(Input data begins)

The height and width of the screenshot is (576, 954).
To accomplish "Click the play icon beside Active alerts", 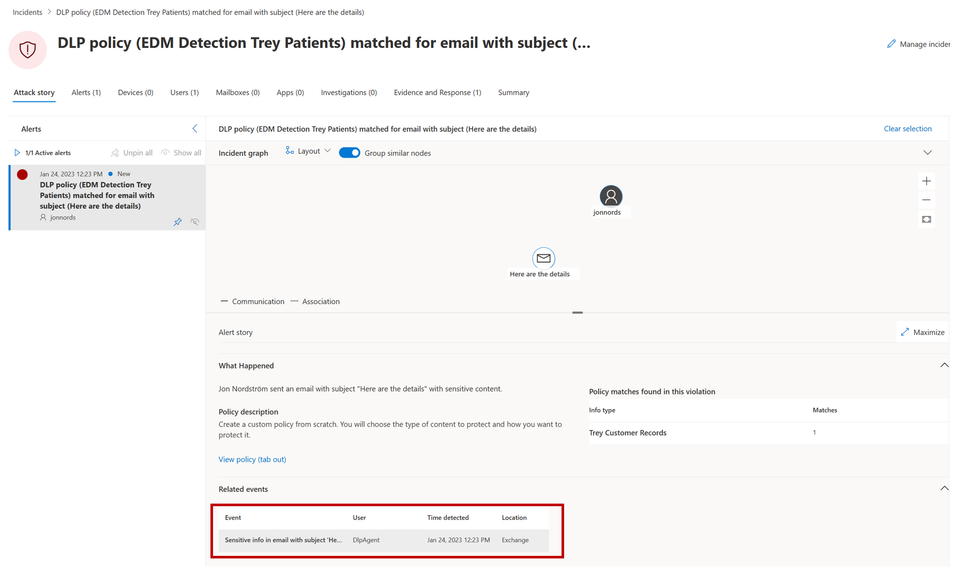I will coord(17,153).
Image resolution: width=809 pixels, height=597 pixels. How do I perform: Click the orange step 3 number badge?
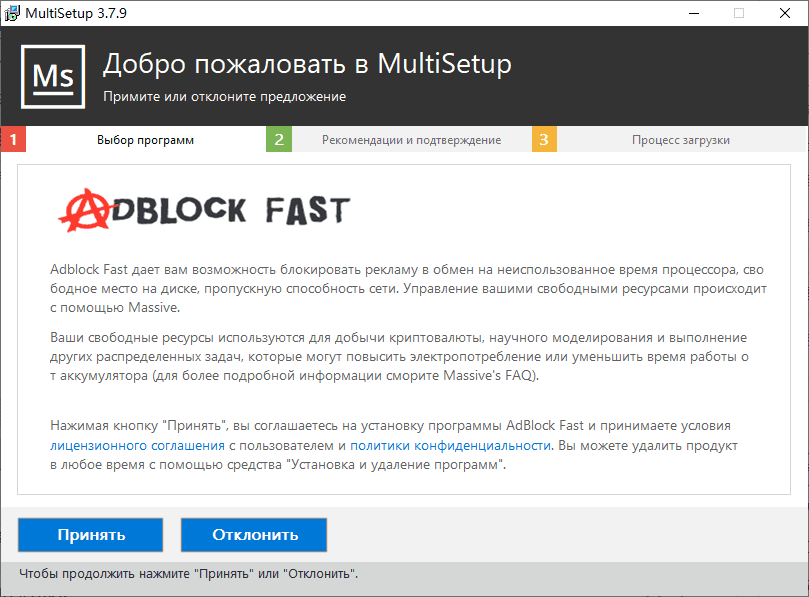point(544,139)
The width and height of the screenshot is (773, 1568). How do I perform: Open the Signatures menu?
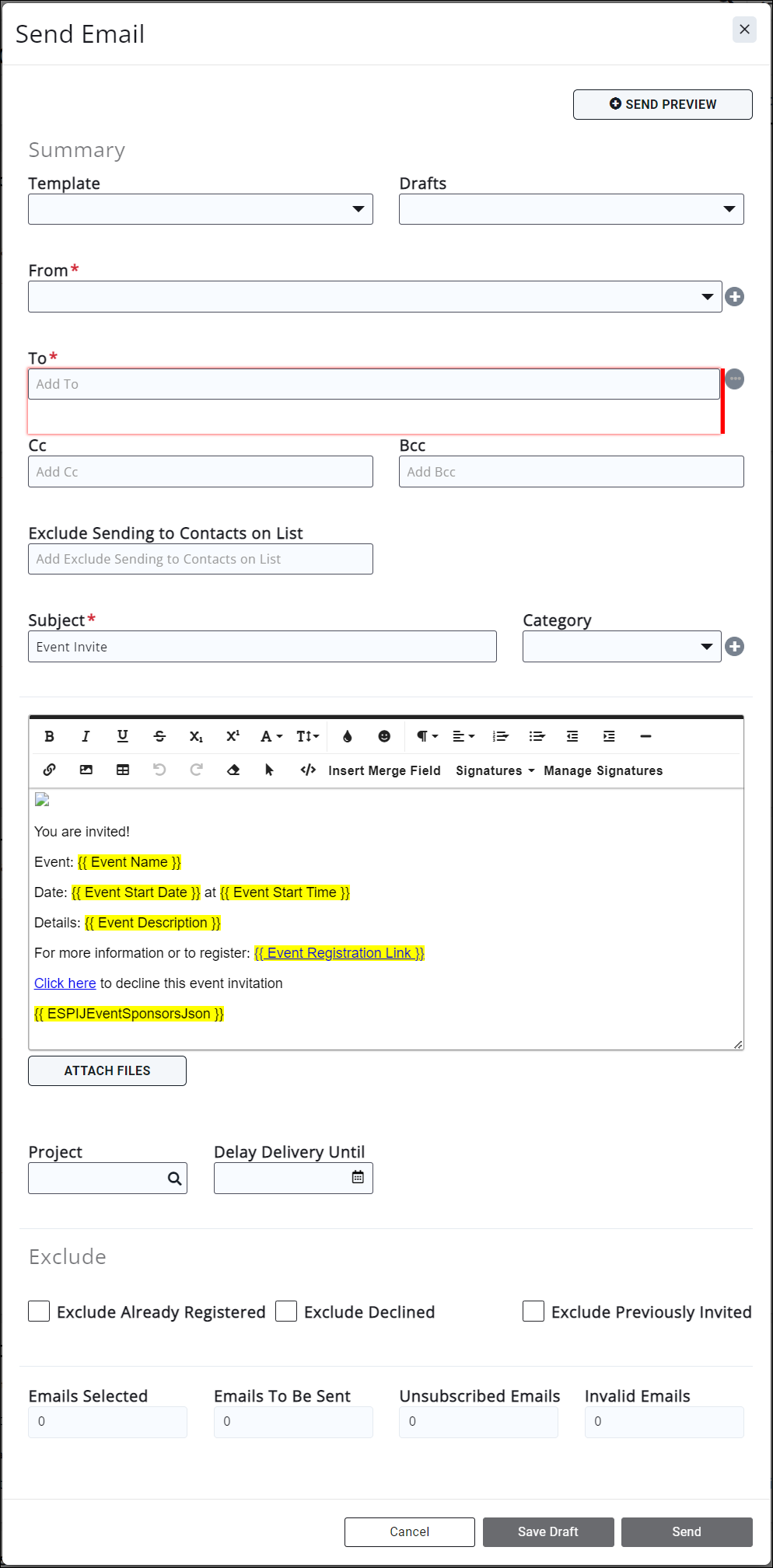(x=495, y=770)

(Input data ends)

### Work to complete:
Copy the final stretch of the entries exactly: the line containing "Image resolution: width=809" and every line after it through the last. Include no pictures and nothing more.

### Response:
Image resolution: width=809 pixels, height=597 pixels. How do I perform: Click the orange step 3 number badge?
point(544,139)
The width and height of the screenshot is (773, 1568). How do I perform: Open the Signatures menu?
(x=495, y=770)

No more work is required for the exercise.